2.3.2. Advantages of Integration of Differential Privacy in Blockchain
This section highlights the advantages of integrating Differential Privacy in Blockchain and the basic requirements of using this privacy operation. The following are the advantages:
Various Blockchain scenarios require Differential Privacy mechanisms to protect personal data. When a transaction is carried out in a Blockchain system, the information is distributed throughout the decentralized network to update and keep records in the ledger. However, the adversary can reserve this information for a specific individual. To protect this information, Laplace and Gaussian mechanisms of Differential Privacy are efficiently perturbated to ensure identity privacy [
4,
63].
Information stored in decentralized Blockchain databases can be used to conduct surveys [
64]. However, personal information can be compromised if the adversary conducting the surveys is an insider in an organization. In this case, the exponential query evaluation mechanism of Differential Privacy ensures the protection of private information from such adversaries.
Anonymization, as described in the literature, is used to address privacy concerns in Blockchain [
65]. However, numerous experiments have shown that an anonymization operation is not complete data protection; for instance, in [
66], any anonymized data from similar datasets can be combined to reveal personal data. These issues can be overcome by a viable solution of integration of Differential Privacy in Blockchain [
4].
In real-time data transmission in a Blockchain application, the data perturbation operation of Differential Privacy can add noise to data without compromising its accuracy [
67].
There are other advantages of integration of Differential Privacy in Blockchain. In analysis, a statistical Blockchain database can be first protected using Differential Privacy. In this case, indistinguishable data is created via Differential Privacy. The query analyst on the other end of the network cannot predict a specific Blockchain node in the datasets with certainty.
3. Methodology
The methodology for this research employs a systematic mapping study (SMS). SMS is the mostly known methodology in the scientific survey which consists of different research steps and the selection processes of papers and publications to answer formulated research questions (RQs) [
70]. Also, the aim of using SMS in this section is to obtain a comprehensive overview of research papers with unbiased assessment and identify research gaps while collecting evidence for future proposals [
71]. The guideline proposed by [
72] implements the research method. SMS is conducted using the following steps: (a) research goal; (b) research questions (RQs); (c) searching strategy (this includes search terms, literature sources, search process, and study selection); (d) study quality assessments; and (e) result analysis.
3.1. Research Goal
Electronic Medical Records contain patients’ medical history, and the issues concerning privacy and security have exponentially widened because of the era of IoT. In EMR systems, the management is ineffective without a proper system to share, store, and transmit these records in a server in a secure manner. The goals of this research are as follows:
To identify the inherent factors that impact Blockchain applications concerning the security and privacy of EMR systems and to investigate the supporting platform that permits integration of Differential Privacy as a covering layer.

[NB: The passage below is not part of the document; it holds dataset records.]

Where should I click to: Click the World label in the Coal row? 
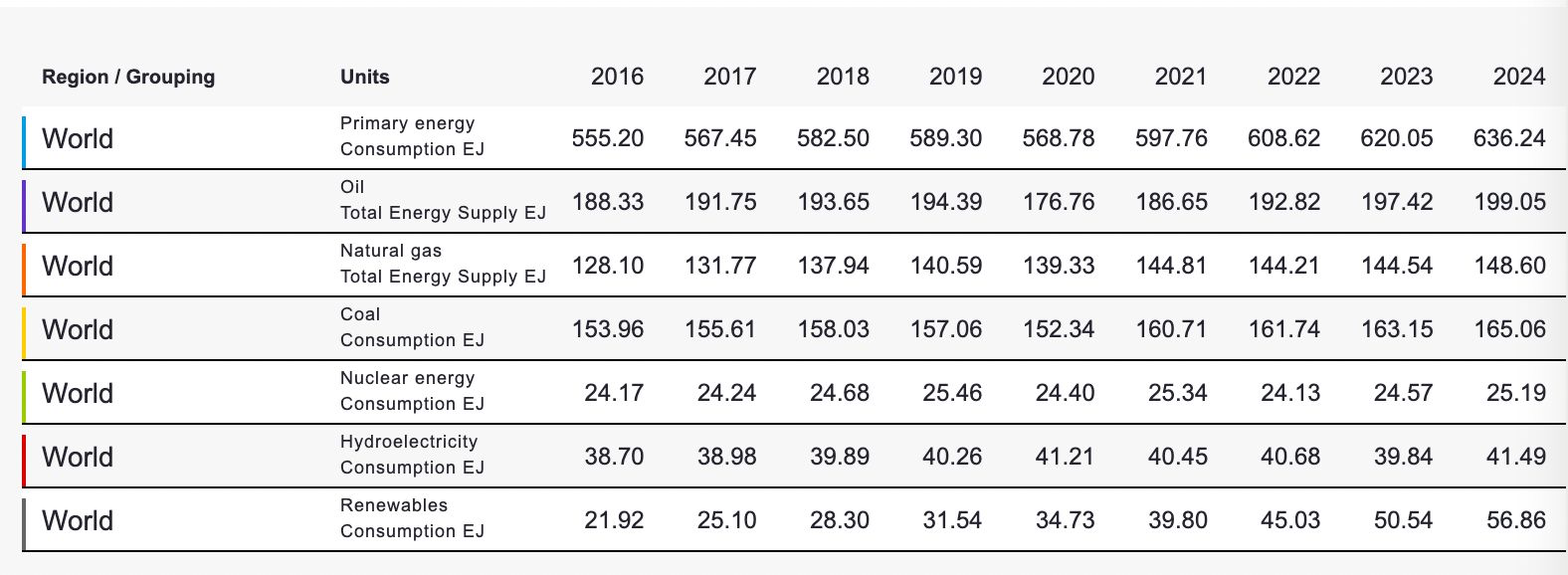pyautogui.click(x=78, y=329)
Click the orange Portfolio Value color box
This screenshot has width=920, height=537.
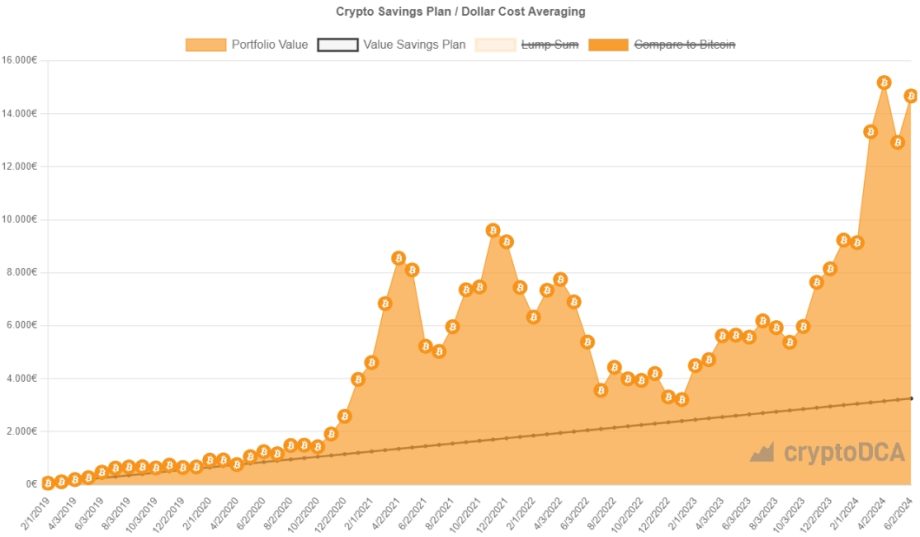[x=206, y=45]
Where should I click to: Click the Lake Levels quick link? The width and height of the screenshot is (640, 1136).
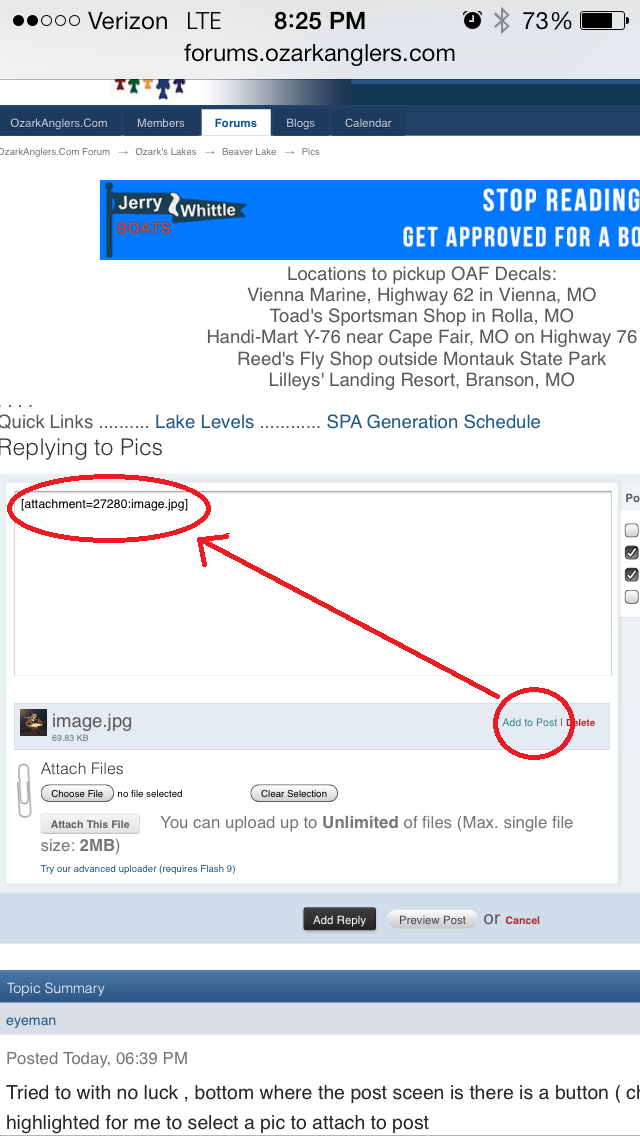click(204, 422)
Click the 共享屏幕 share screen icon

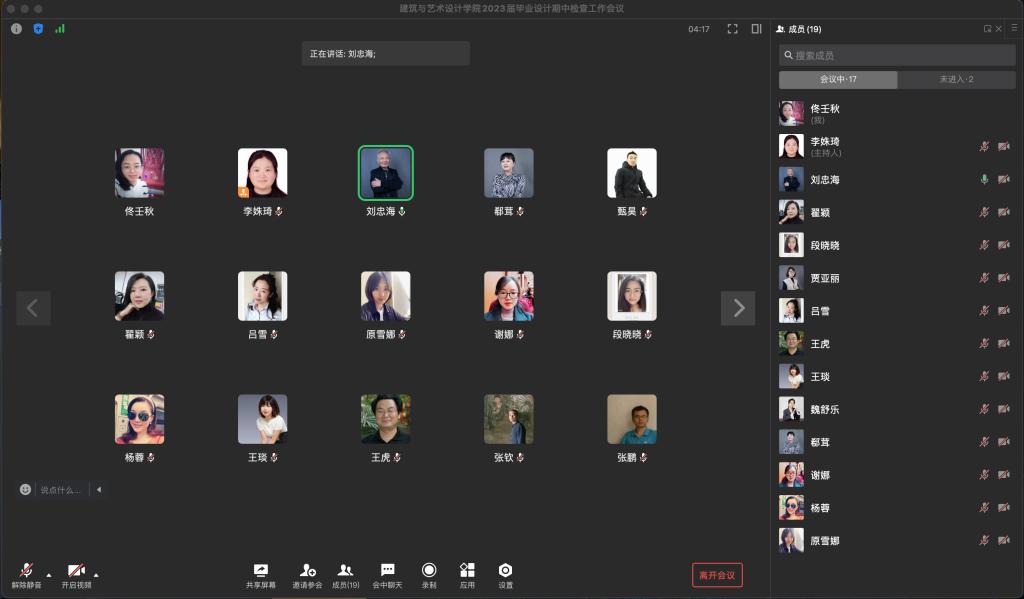tap(261, 570)
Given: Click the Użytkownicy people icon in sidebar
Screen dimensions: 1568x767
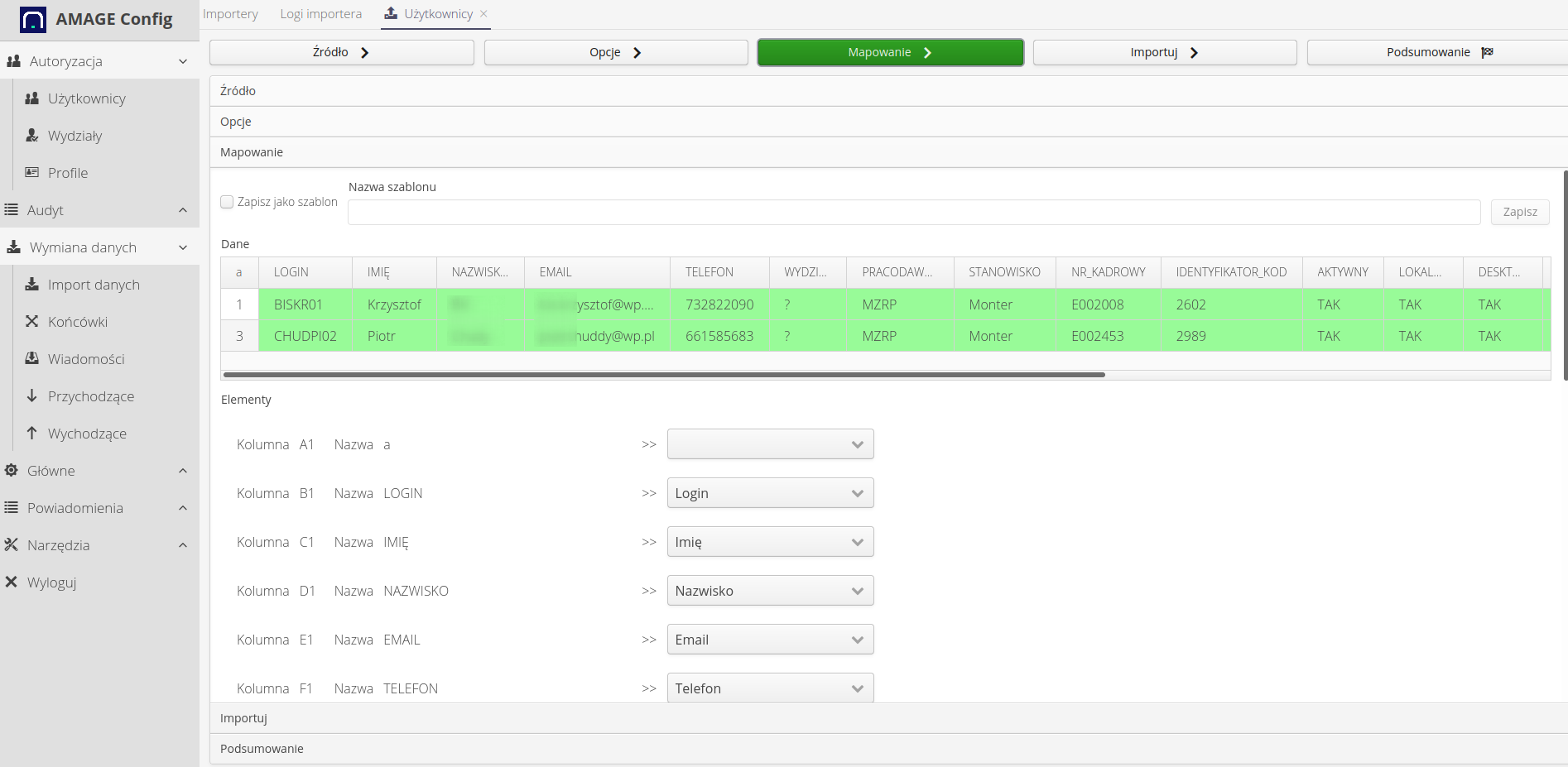Looking at the screenshot, I should (x=32, y=98).
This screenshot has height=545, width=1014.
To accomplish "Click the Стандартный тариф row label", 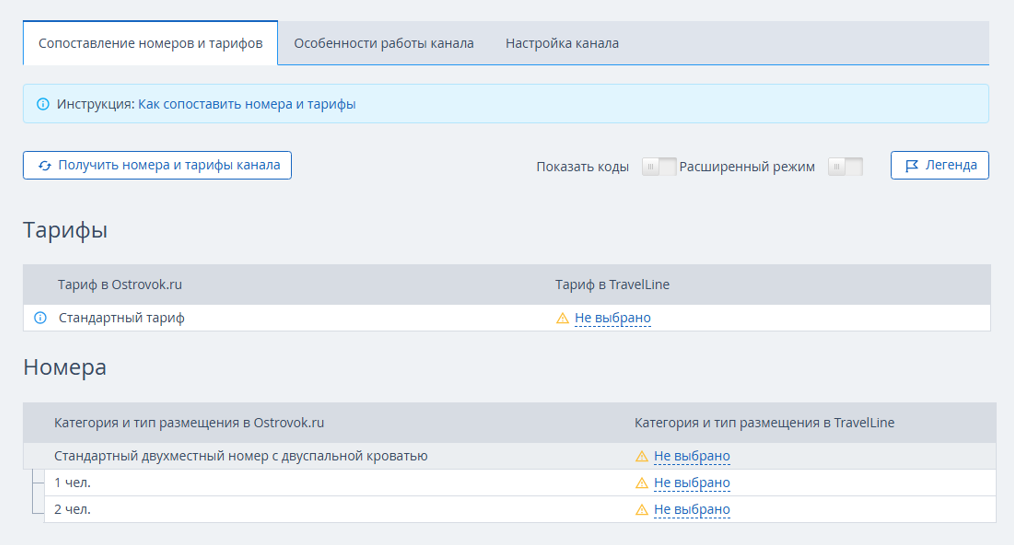I will 122,318.
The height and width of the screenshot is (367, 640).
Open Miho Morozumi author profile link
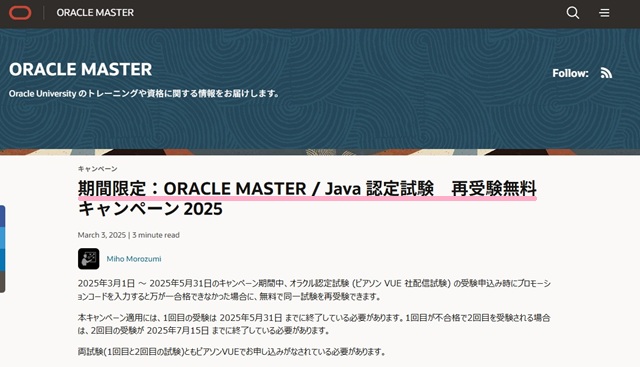click(x=134, y=259)
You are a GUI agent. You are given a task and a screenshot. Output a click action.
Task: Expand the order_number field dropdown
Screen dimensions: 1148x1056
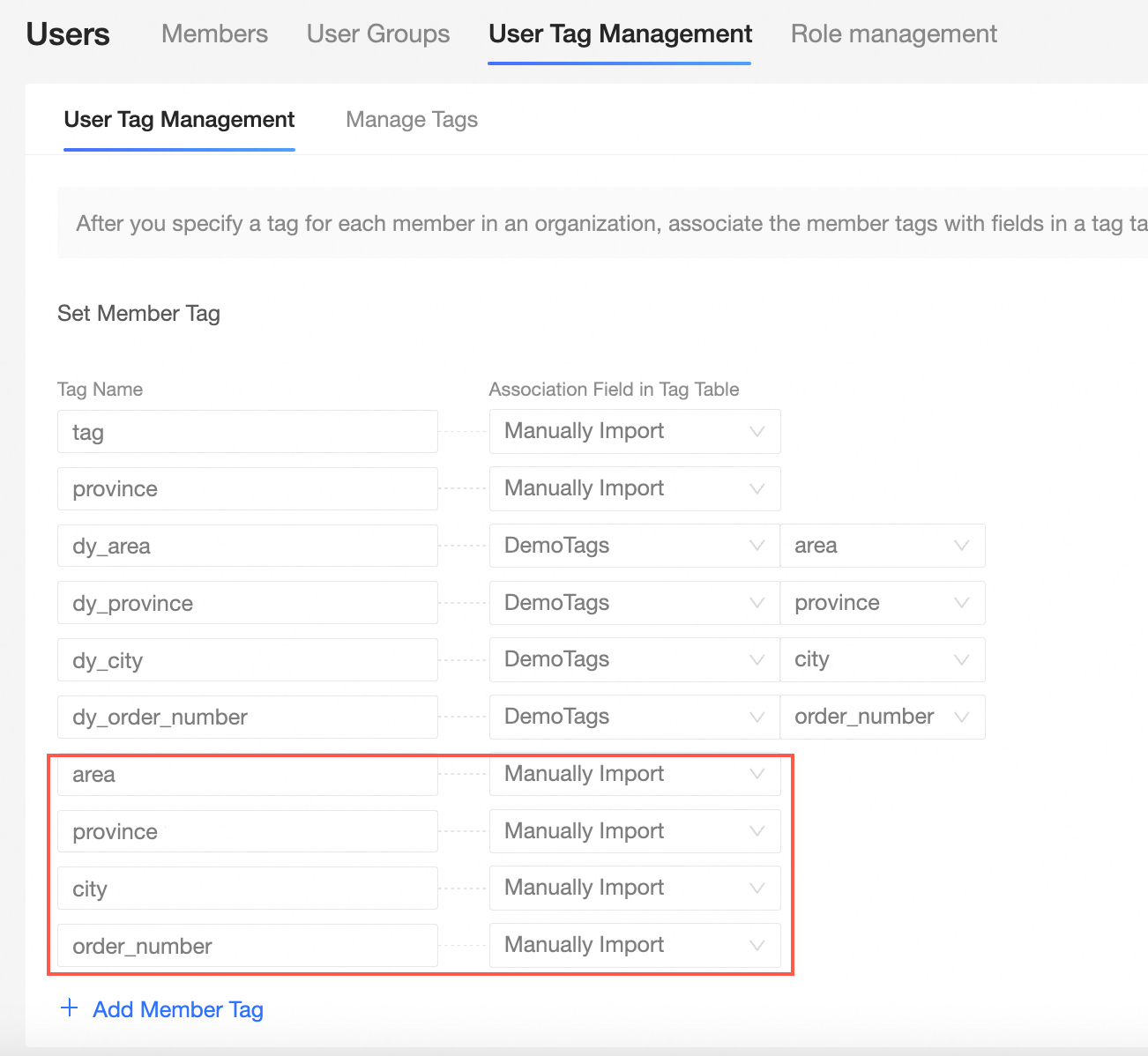(882, 717)
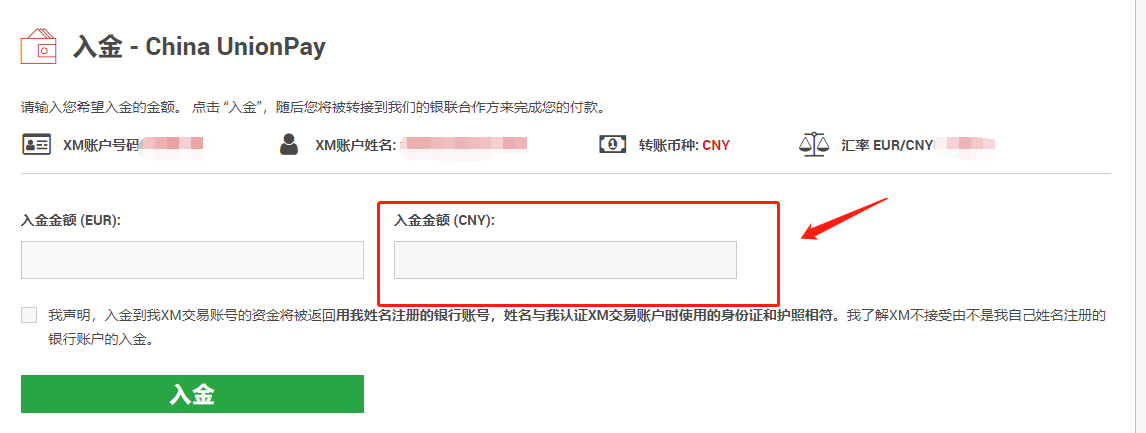Click the 入金金额 (EUR): field label
1146x433 pixels.
[x=71, y=219]
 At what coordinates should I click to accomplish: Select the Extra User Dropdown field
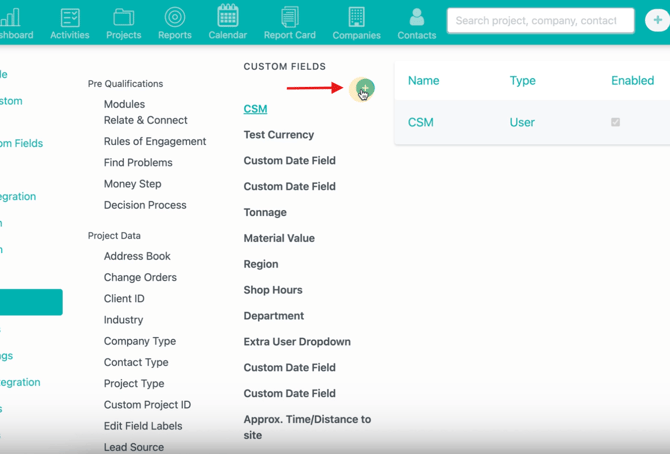(x=297, y=342)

To categorize this investigation into three areas that address (a) e-Health Record Privacy, (b) Real-Time Health Data, and (c) Health Survey Data Protection.
This research aims to facilitate the tradeoff between security and privacy during the application of Blockchain in the management of EMR systems and to formulate a proposal for future research in an area that needs more attention where inherent security and privacy challenges exist in EMR systems.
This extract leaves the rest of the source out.